Written by The Flat Hat|
April 8, 2008
Within the span of two weeks, two of my friends had their hard drives replaced by Information Technology. One fine day, just as any other one, they tried to turn on their computers and all they got was blinding black screen. Our freshman year is not even over and they have lost all downloads and documents.
Why is it that everyone I talk to seems dissatisfied with these laptops?
On my train ride home last weekend, I stared at an “Internet Explorer cannot display this page” screen while a guy sitting across from me was cracking up to a funny YouTube video on his Mac.
I was led to believe that this laptop was a necessity for my education at the College. Last summer before freshman orientation, I thought the IBM ThinkPads came with additional features and installations that were not included in other laptops.
Nope, I was thoroughly misled.
Some of my rebellious classmates have different notebooks and are doing just fine. I fail to understand why we were not encouraged to bring our own laptops. Yes, it is more convenient when everyone has the same one, but so many other colleges still function well without this uniformity.

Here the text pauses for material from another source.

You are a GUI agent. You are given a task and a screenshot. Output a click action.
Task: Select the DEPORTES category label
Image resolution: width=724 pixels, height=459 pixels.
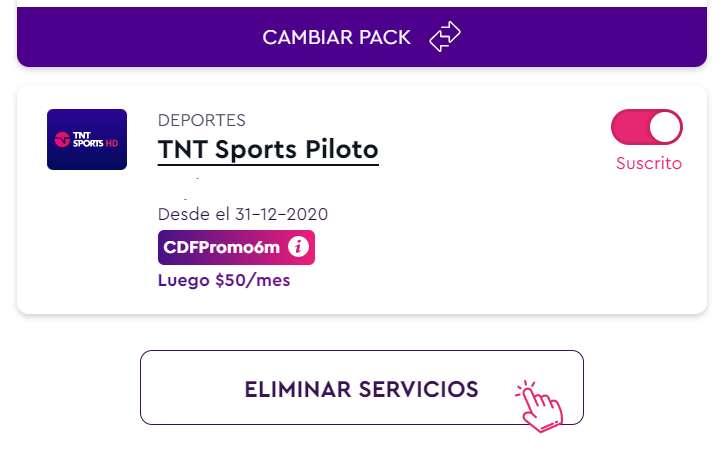point(202,120)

While the College promotes the use of these laptops, entering freshmen are given the freedom to buy them independently and install the same software. The College does not force anyone to buy them, but many students are under the impression that these laptops are necessary. Friends have shared with me their concern that not having the ThinkPad would make them incompatible with the College.
Personally, other than a bad internet connection, I have never experienced major laptop problems. But since my roommate and suitemate lost their files, I’ve been paranoid every time I push the power button.
There is, however, one advantage of having these laptops. The four-year warranty allows students to have their computers fixed free of charge at the IT center. The IT specialists are dependable and repair laptops in a reasonable amount of time.
I am positive that laptops from other companies also come with similar plans. There is also the fact that these laptops are quite pricey — they cost over $1500 excluding Microsoft Office and other software.
The College has definitely made a progressive step by highly recommending all entering freshmen since fall 2006 to purchase a ThinkPad. It is important that all students have the necessary technology to achieve their highest academic goals. But, it is also important that they have internet connection on seven-hour train rides and reliable programs.
Not to say that everyone will encounter computer malfunction or that ThinkPads are useless, but in the past month, too many people around me have made trips to Jones Hall for a visit to the IT office.
Kalyani Phansalkar is a freshman at the College.